Pinus johannis, the Johann's pine, is a pine in the pinyon pine group, native to North America. The range extends from southeast Arizona and southwest New Mexico, United States, south in Mexico along the Sierra Madre Occidental and the Sierra Madre Oriental to southern Zacatecas and San Luis Potosí. It occurs at moderate to high altitudes, from 1600–3000 m, in cool, dry climate conditions.

==Description==
Pinus johannis is a small to medium-size tree, often just a shrub, reaching 4–10 m tall and with a trunk diameter of up to 50 cm. The bark is grey-brown, thin and scaly at the base of the trunk. The leaves ('needles') are in mixed fascicles of three and four, slender, 3–6 cm long, and deep green to blue-green, with stomata confined to a bright white band on the inner surfaces.

The cones are globose, 2–4 cm long and 2–3 cm broad when closed, green at first, ripening yellow-brown when 16–18 months old, with only a small number of thin, fragile scales, typically 6-12 fertile scales. The cones open to 3–5 cm broad when mature, holding the seeds on the scales after opening. The seeds are 9–12 mm long, with a thick shell, a white endosperm, and a vestigial 1–2 mm wing; they are dispersed by the Mexican jay, which plucks the seeds out of the open cones. The jay, which uses the seeds as a major food resource, stores many of the seeds for later use; some of these stored seeds are not used and are able to grow into new trees.

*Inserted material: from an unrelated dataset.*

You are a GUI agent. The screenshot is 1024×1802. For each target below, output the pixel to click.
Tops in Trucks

Pinus johannis is nearly dioecious: nearly all individuals produce either male or female cones only, and trees do not appear to change their sex expression over time.

==History==
Pinus johannis is a recently described pinyon pine, discovered by Elbert L. Little in 1968 when comparing pinyons growing in Arizona with those of typical Mexican pinyon (Pinus cembroides) in Mexico; he described it as a variety of Mexican pinyon, Pinus cembroides var. bicolor, noting the very different stomatal placing on the leaves; it also differs in needle number, with 3–4 per fascicle, rather than 2–3; in the cones having thinner scales; and in having a denser, more rounded crown. Further research by the French botanist Marie-Françoise Robert-Passini, the American botanists Dana K. Bailey and Frank G. Hawksworth and others, has shown that it is better treated as a distinct species. Although often occurring together with Mexican pinyon, it is reproductively isolated from that by its pollination being a month to two months later in summer, rather than in spring, thereby preventing hybridisation.

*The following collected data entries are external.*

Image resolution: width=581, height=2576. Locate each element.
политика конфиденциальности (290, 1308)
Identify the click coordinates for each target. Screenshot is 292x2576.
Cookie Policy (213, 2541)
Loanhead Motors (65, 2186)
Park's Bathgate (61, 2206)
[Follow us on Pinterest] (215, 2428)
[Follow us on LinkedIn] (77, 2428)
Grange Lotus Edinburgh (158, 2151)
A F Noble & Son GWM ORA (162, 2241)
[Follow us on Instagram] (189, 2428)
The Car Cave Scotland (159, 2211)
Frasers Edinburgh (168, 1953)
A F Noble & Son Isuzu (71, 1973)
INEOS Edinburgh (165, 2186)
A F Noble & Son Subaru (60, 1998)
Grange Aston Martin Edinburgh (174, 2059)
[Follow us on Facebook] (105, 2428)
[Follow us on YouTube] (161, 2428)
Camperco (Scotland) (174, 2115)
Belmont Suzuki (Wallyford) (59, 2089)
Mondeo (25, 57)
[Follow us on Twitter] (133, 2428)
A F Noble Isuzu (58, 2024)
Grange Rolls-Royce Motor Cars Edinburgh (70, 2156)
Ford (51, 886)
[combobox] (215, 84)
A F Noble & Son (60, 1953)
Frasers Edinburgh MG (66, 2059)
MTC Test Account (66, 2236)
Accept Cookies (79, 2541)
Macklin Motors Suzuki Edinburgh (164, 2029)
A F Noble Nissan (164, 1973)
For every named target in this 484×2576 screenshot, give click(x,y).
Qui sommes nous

As Robert-Passini and Bailey & Hawksworth were working in different areas at about the same time, it was raised to species rank twice, first as Pinus johannis by Robert-Passini (naming it after her husband Jean) examining specimens in the Sierra Madre Oriental in Mexico, and then later as Pinus discolor by Bailey & Hawksworth examining specimens in the northern Sierra Madre Occidental in Arizona.

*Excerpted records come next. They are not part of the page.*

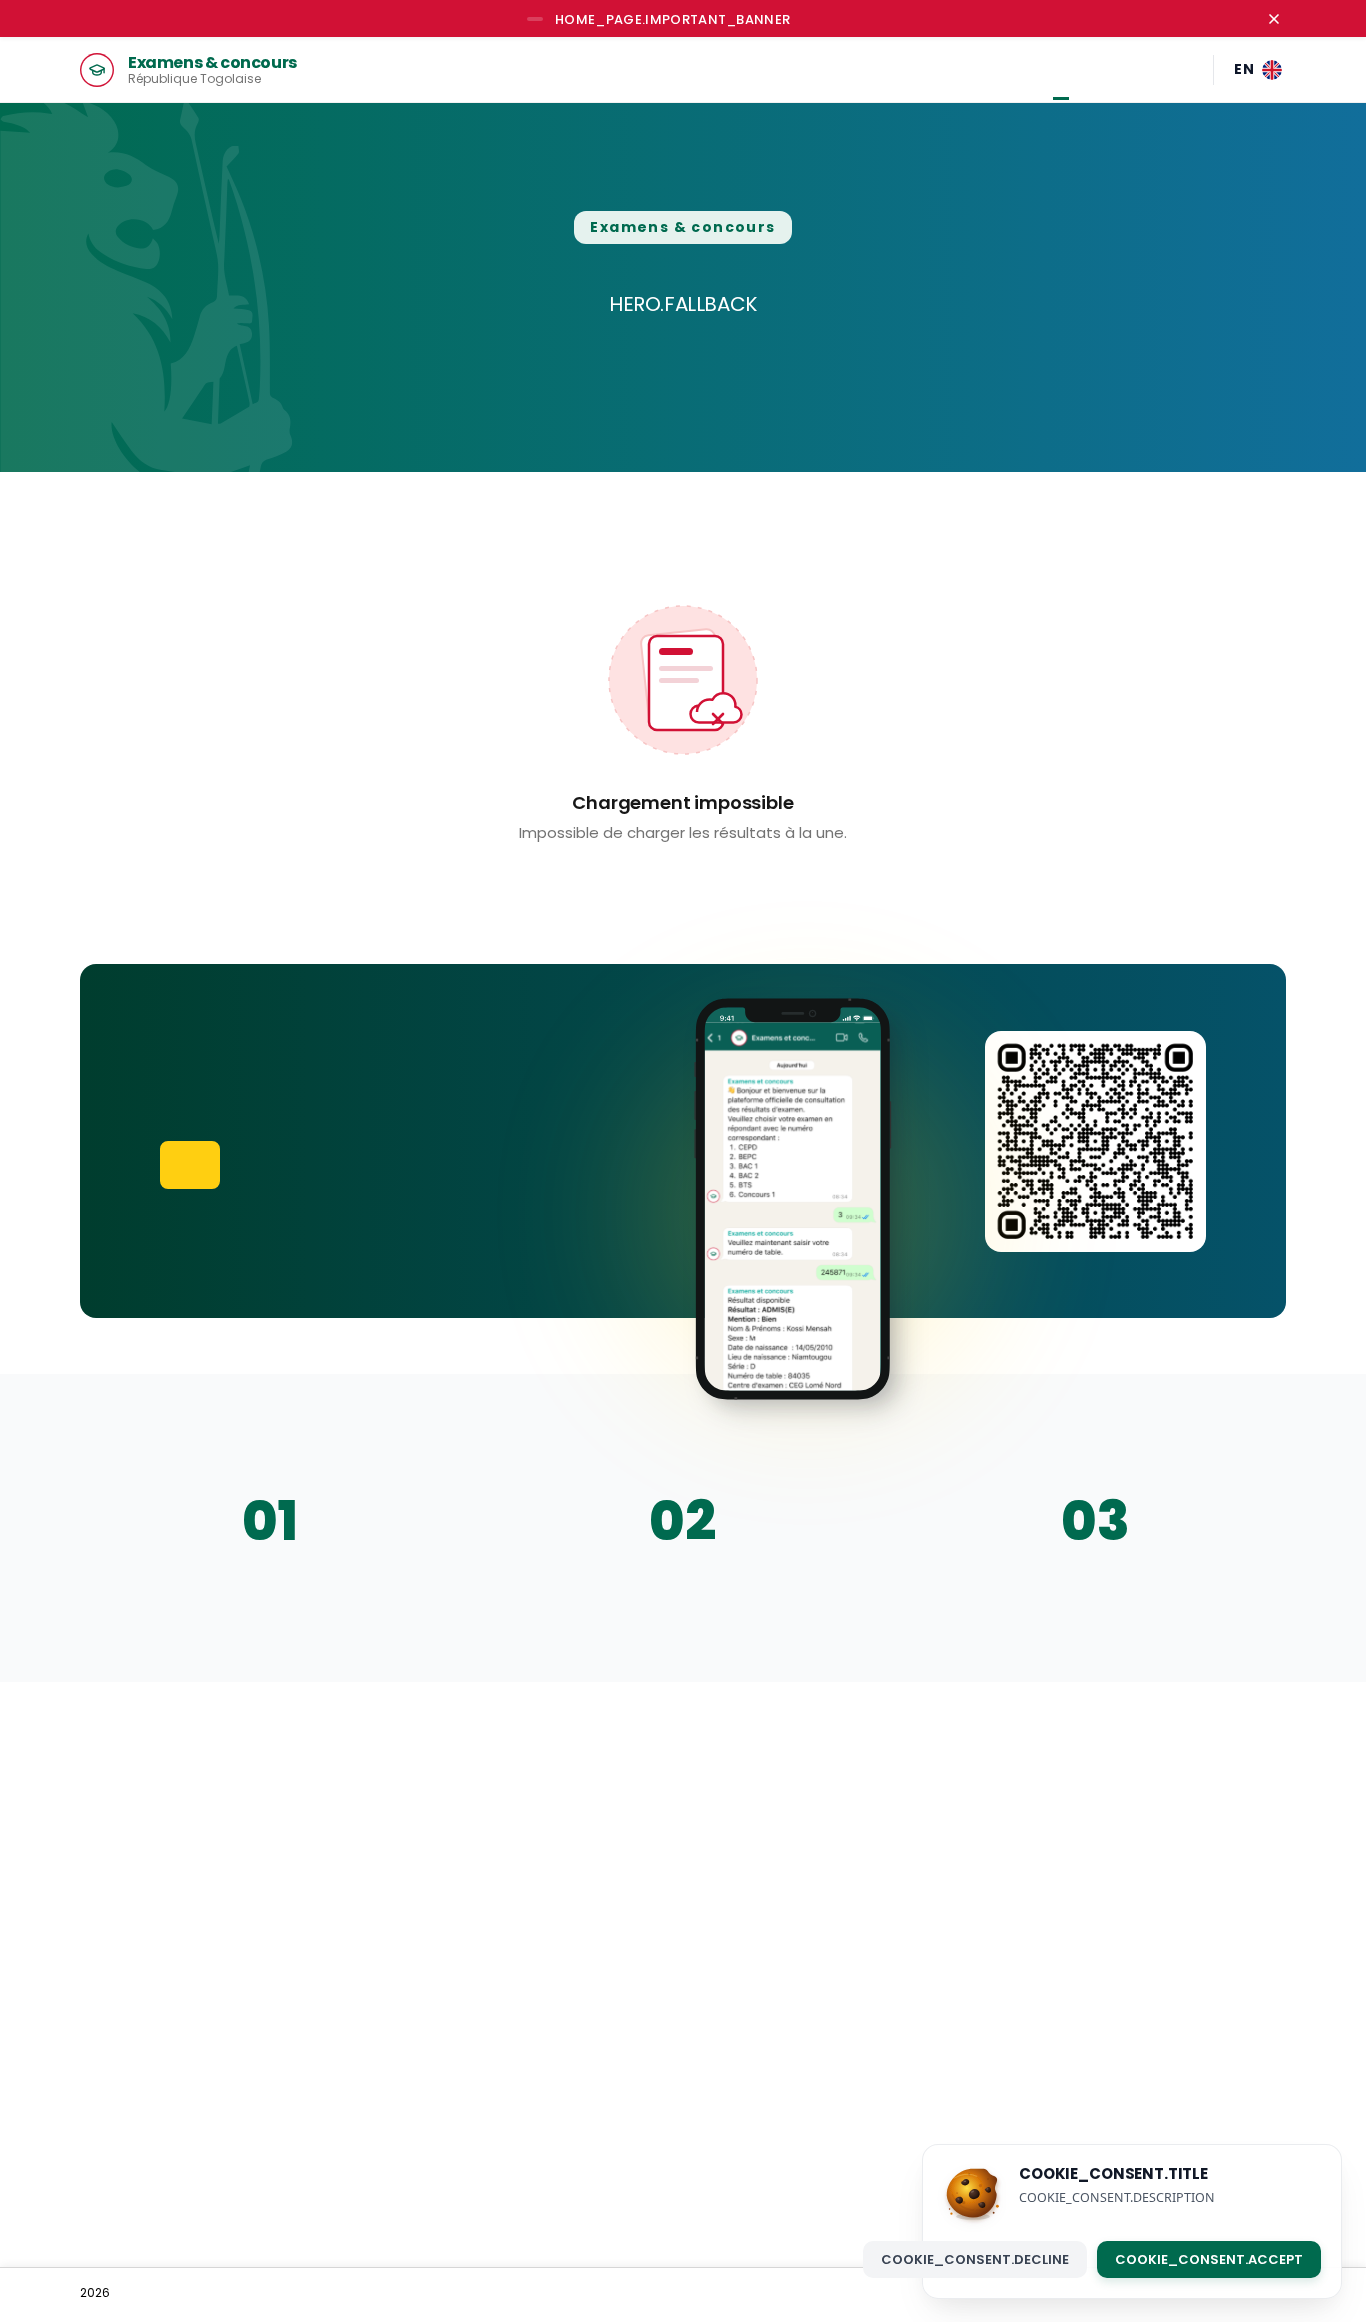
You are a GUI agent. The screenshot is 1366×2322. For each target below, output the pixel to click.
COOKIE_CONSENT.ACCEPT (1209, 2258)
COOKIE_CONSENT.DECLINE (975, 2258)
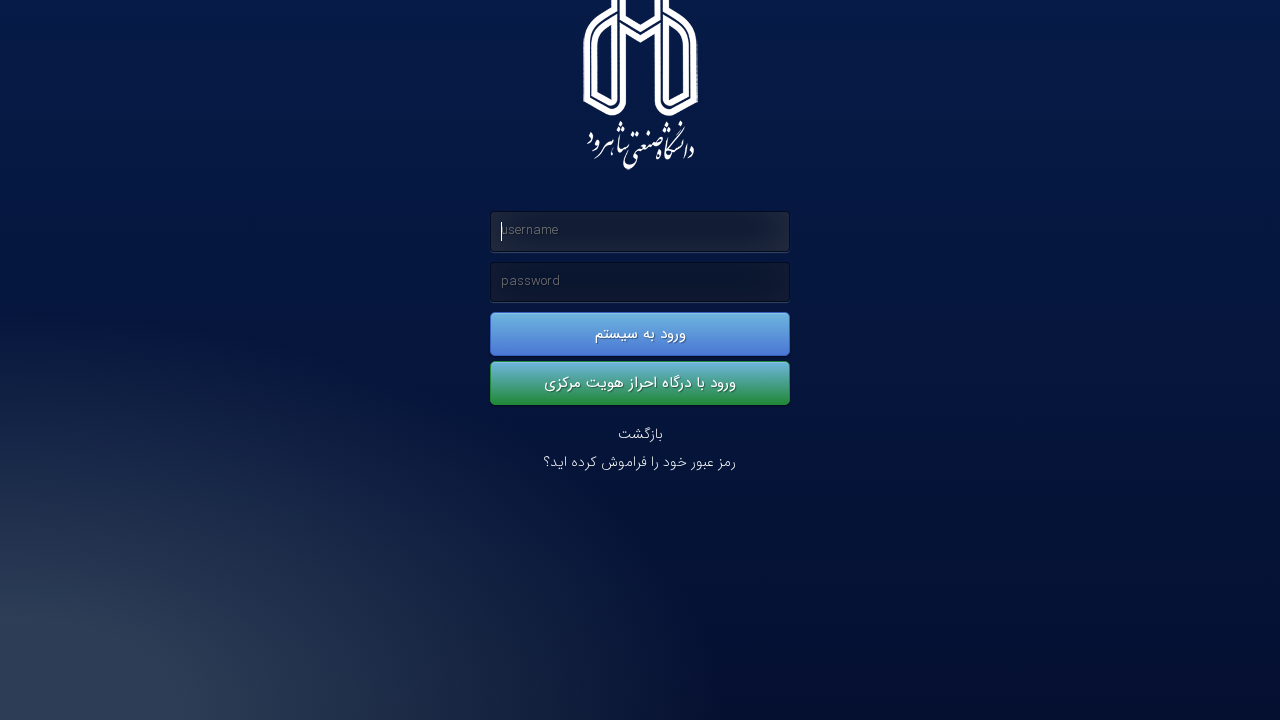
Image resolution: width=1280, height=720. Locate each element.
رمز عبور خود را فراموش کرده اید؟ (640, 462)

There are slight differences between the plants in the two ranges; those in the eastern being more shrubby and with larger cones than those in the western range, and also differences in the resin composition; they are though generally very similar and recognition of both as separate species from each other does not appear warranted.

Some botanists also still include P. johannis in Mexican pinyon as a variety or even not distinguished at all, accounting for reports of "Mexican pinyon" in Arizona and New Mexico. This is despite the two frequently occurring together at the same sites with no hybridisation.

Pinus johannis is most closely allied to Orizaba pinyon (Pinus orizabensis) and Potosi pinyon (Pinus culminicola), with which it shares the leaf structure with the stomata confined to the inner faces; it differs from the former in the smaller cones and seeds, and from the latter in fewer needles per fascicle (3–4 vs 5).

==Uses==
The edible pine nut seeds are collected in Mexico to a small extent.

The white-glaucous inner surfaces of the needles make it a very attractive small tree, suitable for parks and large gardens.